Human Rights and Drone Strikes

Recently, due to human rights examinations from different groups globally. the United States use of unmanned aerial vehicles, also known as UAVs or drones, has come into consideration for treatment as a human rights abuse. People that support this claim state that drone strikes are inherently destructive, and cause unnecessary collateral damage. They also state that the use of unmanned vehicles is unethical, primarily because it does not provide an opportunity for a human conscience to provide intervention.

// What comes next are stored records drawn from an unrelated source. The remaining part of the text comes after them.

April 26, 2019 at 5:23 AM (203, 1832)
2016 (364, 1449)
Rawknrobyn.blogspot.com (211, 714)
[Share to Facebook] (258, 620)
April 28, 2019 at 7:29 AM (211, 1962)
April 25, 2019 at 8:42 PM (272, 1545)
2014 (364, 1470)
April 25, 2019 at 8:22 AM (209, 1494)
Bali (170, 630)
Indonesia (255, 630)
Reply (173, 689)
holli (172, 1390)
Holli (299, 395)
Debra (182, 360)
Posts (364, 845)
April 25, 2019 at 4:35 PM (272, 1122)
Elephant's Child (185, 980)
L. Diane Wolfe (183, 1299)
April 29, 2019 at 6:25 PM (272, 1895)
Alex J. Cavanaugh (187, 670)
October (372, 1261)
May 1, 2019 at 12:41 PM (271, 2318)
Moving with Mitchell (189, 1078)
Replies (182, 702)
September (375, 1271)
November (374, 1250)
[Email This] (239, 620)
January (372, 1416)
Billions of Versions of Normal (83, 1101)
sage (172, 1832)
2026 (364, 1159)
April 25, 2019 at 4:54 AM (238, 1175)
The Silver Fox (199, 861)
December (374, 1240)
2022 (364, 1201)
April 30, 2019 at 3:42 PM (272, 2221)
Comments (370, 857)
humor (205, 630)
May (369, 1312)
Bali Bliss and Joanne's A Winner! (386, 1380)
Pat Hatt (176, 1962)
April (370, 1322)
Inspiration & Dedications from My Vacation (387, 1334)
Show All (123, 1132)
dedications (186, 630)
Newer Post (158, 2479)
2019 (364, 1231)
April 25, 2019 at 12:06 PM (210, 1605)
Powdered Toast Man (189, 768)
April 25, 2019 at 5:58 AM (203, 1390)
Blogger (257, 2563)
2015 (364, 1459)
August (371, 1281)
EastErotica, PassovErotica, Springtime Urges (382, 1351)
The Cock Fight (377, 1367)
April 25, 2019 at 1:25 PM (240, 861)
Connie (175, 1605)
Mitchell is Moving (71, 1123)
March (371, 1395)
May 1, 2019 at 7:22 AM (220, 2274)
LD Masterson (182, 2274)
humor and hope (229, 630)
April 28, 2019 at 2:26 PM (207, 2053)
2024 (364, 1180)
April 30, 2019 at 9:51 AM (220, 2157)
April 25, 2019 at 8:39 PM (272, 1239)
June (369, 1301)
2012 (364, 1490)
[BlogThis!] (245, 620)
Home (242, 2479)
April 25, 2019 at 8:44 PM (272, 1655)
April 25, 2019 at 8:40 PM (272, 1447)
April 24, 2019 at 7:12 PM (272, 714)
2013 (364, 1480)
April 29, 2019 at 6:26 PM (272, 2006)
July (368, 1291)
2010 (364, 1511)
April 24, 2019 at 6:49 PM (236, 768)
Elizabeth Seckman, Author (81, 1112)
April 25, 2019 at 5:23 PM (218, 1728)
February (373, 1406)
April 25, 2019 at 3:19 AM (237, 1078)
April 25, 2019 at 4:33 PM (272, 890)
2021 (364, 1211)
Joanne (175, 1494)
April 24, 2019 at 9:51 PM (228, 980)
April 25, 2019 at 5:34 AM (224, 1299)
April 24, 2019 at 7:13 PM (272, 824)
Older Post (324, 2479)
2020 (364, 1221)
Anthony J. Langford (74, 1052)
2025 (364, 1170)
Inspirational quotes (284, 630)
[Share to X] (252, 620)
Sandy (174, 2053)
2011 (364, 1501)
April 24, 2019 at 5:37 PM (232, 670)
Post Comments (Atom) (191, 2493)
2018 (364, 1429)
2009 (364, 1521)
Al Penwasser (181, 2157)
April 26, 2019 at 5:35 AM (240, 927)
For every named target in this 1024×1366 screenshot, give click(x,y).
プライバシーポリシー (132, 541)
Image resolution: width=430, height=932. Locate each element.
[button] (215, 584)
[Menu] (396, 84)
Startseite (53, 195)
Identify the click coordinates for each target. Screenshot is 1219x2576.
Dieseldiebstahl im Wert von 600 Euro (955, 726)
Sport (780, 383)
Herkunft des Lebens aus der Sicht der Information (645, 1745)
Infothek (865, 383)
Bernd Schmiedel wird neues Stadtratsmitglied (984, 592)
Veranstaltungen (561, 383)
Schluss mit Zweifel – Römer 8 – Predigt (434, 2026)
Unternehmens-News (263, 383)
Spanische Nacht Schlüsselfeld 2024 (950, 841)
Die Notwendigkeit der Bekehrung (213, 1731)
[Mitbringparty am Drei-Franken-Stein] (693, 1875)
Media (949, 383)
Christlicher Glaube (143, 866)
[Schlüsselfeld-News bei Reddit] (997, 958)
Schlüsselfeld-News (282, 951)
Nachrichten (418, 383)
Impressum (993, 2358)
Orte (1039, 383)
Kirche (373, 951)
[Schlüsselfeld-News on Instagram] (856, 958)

To these claims, I respond. What is it about drone strikes that cause collateral damage that is inherently worse than regular air strikes that do the same? Is it because we give human operators the benefit of the doubt while holding their mechanical and computational counterparts to a higher standard? I believe that there is no difference between drone-caused damage and human-caused damage. To a degree, greater atrocities have been committed by humans than drones in the past. Drones are programmed to follow a specific set of instructions, while humans are capable of choice; choice that is not always for the better. One very pertinent example of this is the My Lai massacre. This massacre occurred at the hands of human soldiers in Vietnam in the days before drones were used at all. This example is also pertinent because it shows the power of leadership in the army. When a superior gives an order, soldiers are obligated to follow regardless of the order. In very few cases do soldiers disobey direct orders, which brings human operators back full circle. On the battlefield, because of the obedience instilled into each individual soldier, soldiers become in similar likeness to drones. That is not to say that they are not capable of free choice, but that they deny themselves that choice in their service.

In light of everything said above, I believe that the focus for these human rights groups should not be on drones, but on the needless and collateral destruction of war zones. Drones present an easy target for groups to work against, but they are not the source for the damage that people truly protest. They are merely tools from which actions occur.